- [What to do] Restate word for word the entries below, starting with the line with "The height and width of the screenshot is (1410, 2500)." and continuing through the line with "Given: Click the Manage access button". Include both of those lines and no others.

______

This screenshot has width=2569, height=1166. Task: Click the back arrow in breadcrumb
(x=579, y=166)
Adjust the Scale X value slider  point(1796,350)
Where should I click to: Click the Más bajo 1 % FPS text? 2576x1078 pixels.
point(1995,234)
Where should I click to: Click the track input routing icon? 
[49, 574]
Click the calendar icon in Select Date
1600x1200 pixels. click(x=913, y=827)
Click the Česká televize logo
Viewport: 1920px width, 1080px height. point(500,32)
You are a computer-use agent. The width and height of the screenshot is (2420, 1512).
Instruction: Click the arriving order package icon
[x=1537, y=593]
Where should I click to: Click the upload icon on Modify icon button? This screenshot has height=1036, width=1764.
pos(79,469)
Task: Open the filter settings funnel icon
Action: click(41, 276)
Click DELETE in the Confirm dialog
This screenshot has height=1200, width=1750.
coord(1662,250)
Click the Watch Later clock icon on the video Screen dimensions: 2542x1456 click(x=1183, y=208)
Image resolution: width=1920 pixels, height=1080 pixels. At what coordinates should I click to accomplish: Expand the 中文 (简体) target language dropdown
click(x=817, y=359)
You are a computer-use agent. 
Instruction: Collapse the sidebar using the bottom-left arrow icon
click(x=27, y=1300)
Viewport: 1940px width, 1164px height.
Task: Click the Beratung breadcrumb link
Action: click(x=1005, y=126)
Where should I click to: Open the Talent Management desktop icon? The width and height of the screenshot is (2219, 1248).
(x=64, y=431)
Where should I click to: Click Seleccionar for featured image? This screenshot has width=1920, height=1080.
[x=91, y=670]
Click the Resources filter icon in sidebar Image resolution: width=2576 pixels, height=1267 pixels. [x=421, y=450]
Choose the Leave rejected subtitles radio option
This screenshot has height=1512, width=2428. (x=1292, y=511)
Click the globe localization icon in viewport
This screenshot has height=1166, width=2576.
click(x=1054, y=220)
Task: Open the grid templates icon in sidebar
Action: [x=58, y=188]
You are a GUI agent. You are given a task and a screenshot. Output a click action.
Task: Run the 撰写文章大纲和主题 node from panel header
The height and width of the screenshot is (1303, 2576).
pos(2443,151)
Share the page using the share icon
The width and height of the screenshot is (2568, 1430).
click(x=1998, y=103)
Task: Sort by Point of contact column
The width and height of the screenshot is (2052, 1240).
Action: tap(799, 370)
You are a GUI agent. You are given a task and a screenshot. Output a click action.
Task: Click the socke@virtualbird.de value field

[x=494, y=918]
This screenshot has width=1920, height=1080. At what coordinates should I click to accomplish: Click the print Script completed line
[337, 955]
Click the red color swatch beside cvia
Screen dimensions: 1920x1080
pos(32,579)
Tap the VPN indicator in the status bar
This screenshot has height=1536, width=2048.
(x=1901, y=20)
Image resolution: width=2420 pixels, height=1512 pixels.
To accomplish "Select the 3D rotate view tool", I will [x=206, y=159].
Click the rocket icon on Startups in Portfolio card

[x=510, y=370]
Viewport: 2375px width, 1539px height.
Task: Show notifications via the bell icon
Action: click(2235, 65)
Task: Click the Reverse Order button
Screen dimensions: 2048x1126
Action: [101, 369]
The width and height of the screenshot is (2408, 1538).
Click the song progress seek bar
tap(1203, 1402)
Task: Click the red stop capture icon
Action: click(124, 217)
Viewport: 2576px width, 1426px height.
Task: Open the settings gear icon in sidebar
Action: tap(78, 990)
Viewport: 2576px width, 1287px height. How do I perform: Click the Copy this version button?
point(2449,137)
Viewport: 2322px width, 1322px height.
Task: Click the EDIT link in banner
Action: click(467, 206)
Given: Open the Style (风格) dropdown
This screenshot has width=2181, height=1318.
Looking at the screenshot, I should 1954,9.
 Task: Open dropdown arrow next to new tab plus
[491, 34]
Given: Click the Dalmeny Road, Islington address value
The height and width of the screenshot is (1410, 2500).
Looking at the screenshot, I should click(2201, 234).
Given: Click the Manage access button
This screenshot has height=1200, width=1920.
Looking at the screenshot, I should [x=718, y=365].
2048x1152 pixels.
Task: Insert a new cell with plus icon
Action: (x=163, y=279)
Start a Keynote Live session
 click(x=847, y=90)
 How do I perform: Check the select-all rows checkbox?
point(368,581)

______

- [Your solution]
The height and width of the screenshot is (1410, 2500).
Looking at the screenshot, I should click(2201, 234).
Given: Click the Manage access button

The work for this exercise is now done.